Passport
I. Class of ascents — high-altitude technical 2. Region — Himalayas 3. Peak MAKALU (8463 m) via NW ridge, combined route 4. Estimated category of difficulty — 5B 5. Elevation gain: 2663 m (5800–8463 m), distance — 6200 m Distance of sections with 5th category of difficulty — 900 m Average steepness — 35° 6. Pitons driven: rock 43, chocks 52, ice screws 18, snow stakes 12 7. Travel hours: 29, days — 4 8. Overnights: 1st in Camp II (6500 m), 2nd in Camp III (7500 m), 3rd in Camp IV (7800 m). 9. Leader: PLOTNIKOV Ivan Aleksandrovich, Master of Sports of International Class Climber: KOROTEEV Vladimir Konstantinovich, Master of Sports of International Class 10. Coach: Plotnikov I.A. — Master of Sports of International Class II. Departure to the route: May 16, 1996 Summit: May 19, 1996 at 14:00 Nepal time. Return: May 21, 1996 12. Organization: Altai Krai Sports Committee.

PHOTO #1, #2. Northwest ridge of MAKALU peak (8463 m). Photos by V. Koroteev from 6200 m and 7500 m. Camera — "Kodak".

PHOTO #3. Profile of the northwest ridge on the right. Photograph by Gyanendra Das (Nepal).
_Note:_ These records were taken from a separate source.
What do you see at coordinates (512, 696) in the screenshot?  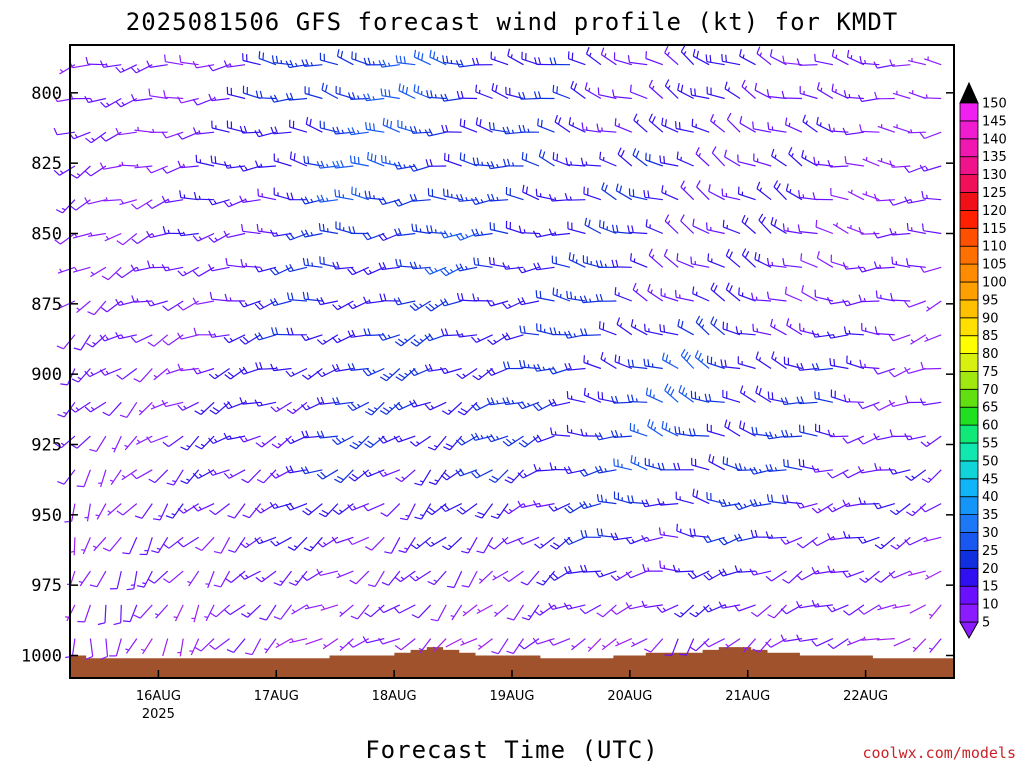 I see `x-tick-label: 19AUG` at bounding box center [512, 696].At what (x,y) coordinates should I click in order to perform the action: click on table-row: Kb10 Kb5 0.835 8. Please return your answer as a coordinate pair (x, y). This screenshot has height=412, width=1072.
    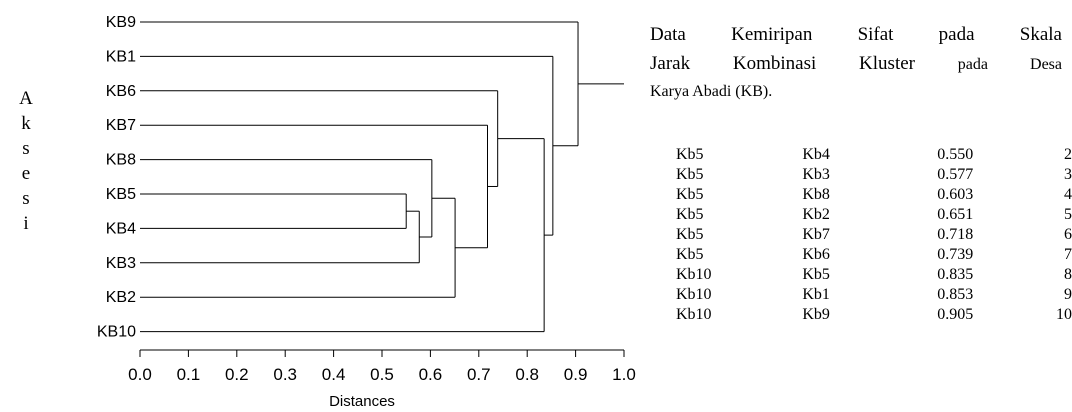
    Looking at the image, I should click on (868, 275).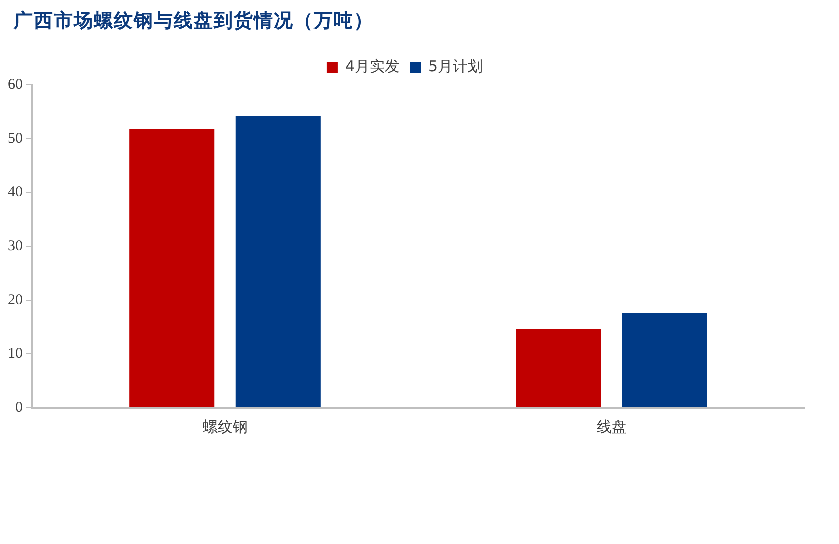 This screenshot has width=839, height=544. I want to click on y-tick-label: 60, so click(16, 84).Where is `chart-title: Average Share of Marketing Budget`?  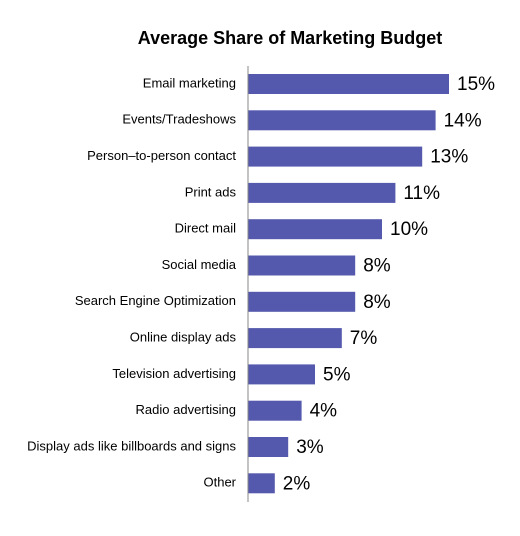 chart-title: Average Share of Marketing Budget is located at coordinates (290, 38).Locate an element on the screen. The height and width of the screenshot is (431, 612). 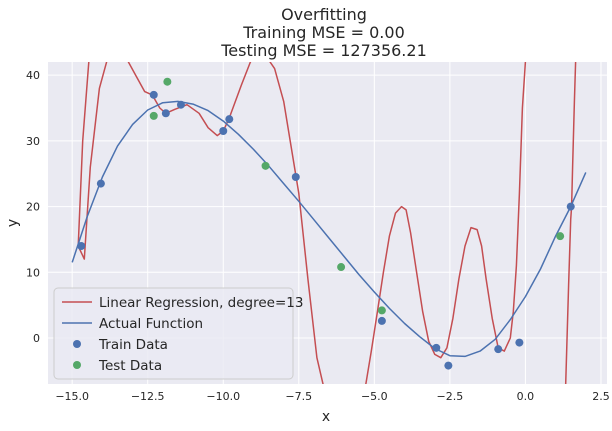
x-tick-label: −10.0 is located at coordinates (223, 396).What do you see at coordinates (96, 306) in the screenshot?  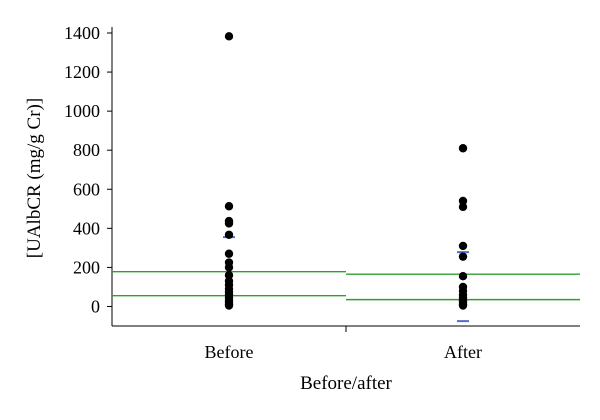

The northwest ridge to MAKALU peak (8463 m) is quite complex both technically and physically. This is a very labor-intensive and psychologically tense route. In addition, the expedition set itself the challenging task of ascending without oxygen.
From mountaineering literature, it is known that many expeditions traversed the lower part of the northwest ridge via various variations. Here, the weather and the state of the route made their corrections.
Our expedition, starting from 6000 m, worked on the left variant (bypassing the icefall via the firn plateau). This was due to the presence of hazardous seracs in the icefall. After reaching the upper tier of ice fractures (6500 m), Camp II was established, and the exit to the main ridge to the right of the Makalu La pass (7410 m) was scouted and processed. There, at 7500 m, Camp III was established.
The option of reaching the pass via the ice couloir was not chosen due to constant rockfall from the couloir's rocky sides. Our expedition worked out a technically more complex but safer variant to reach the main ridge on this section. A total of about 1200 m of rope was fixed on it.
Sect. 5800–6500 m. Camp I is a starting camp for many expeditions. Comfortable and cozy bivouacs, protected from the wind. Passage through the icefall to the firn plateau; upon exit, one rope is fixed on the ice wall (6000 m). Then 2–3 hours across the plateau cut by crevasses. From the plateau, exit to the upper tier via a steep ice-firn slope; Camp II was established here (6500 m).
Sect. 6500–7500 m. This is the most technically complex section. Initially, movement across the upper tier for 1.5–2 hours to the bergschrund (6600 m), then up an ice slope with a steepness of up to 45°. Organization of fixed ropes. During processing, this section was traversed with the establishment of an intermediate camp at 7100 m. Above — movement across snow-covered and icy rocks of 4th-5th category of difficulty. Series of walls and ledges, with steepness on individual sections up to 55–60°. On the ridge — convenient firn areas for tents, but constantly strong winds blow both from the Tibetan and Nepalese sides. After acclimatization, the time taken to traverse this section is 8–9 hours.
Sect. 7500–8463 m. Firn slopes with a steepness of 20–30°, then a traverse across rocks — bypassing a large gendarme on the left. Before reaching Camp IV at 7800 m — an extended ice slope with a steepness of up to 40°, and then — exit to the icefall. The icefall is traversed via an oblique traverse under the base of the couloir (8000 m). The ice is very hard and frozen. Organization of fixed ropes. The start of the couloir is an ice-firn slope, then — snow-covered and icy rocks. Difficult climbing and an altitude of over 8000 m make this section problematic. Many expeditions turned back from this point.
In the couloir — a large quantity of old fixed ropes, but using them is impossible due to their dilapidated state and icing. Therefore, it is more reasonable to move in autonomous rope teams. The couloir leads to the pre-summit ridge, then along the ridge to the gendarme. After the gendarme — a sharp corniced ridge and exit to the summit.
MAKALU peak (8463 m) is a snow cornice; below the cornice (along the ridge) — rocky outcrops.
The ascent was made without the use of oxygen. PHOTO #4. Exit to MAKALU summit (8463 m). In the photograph, I. Plotnikov is at 8440 m.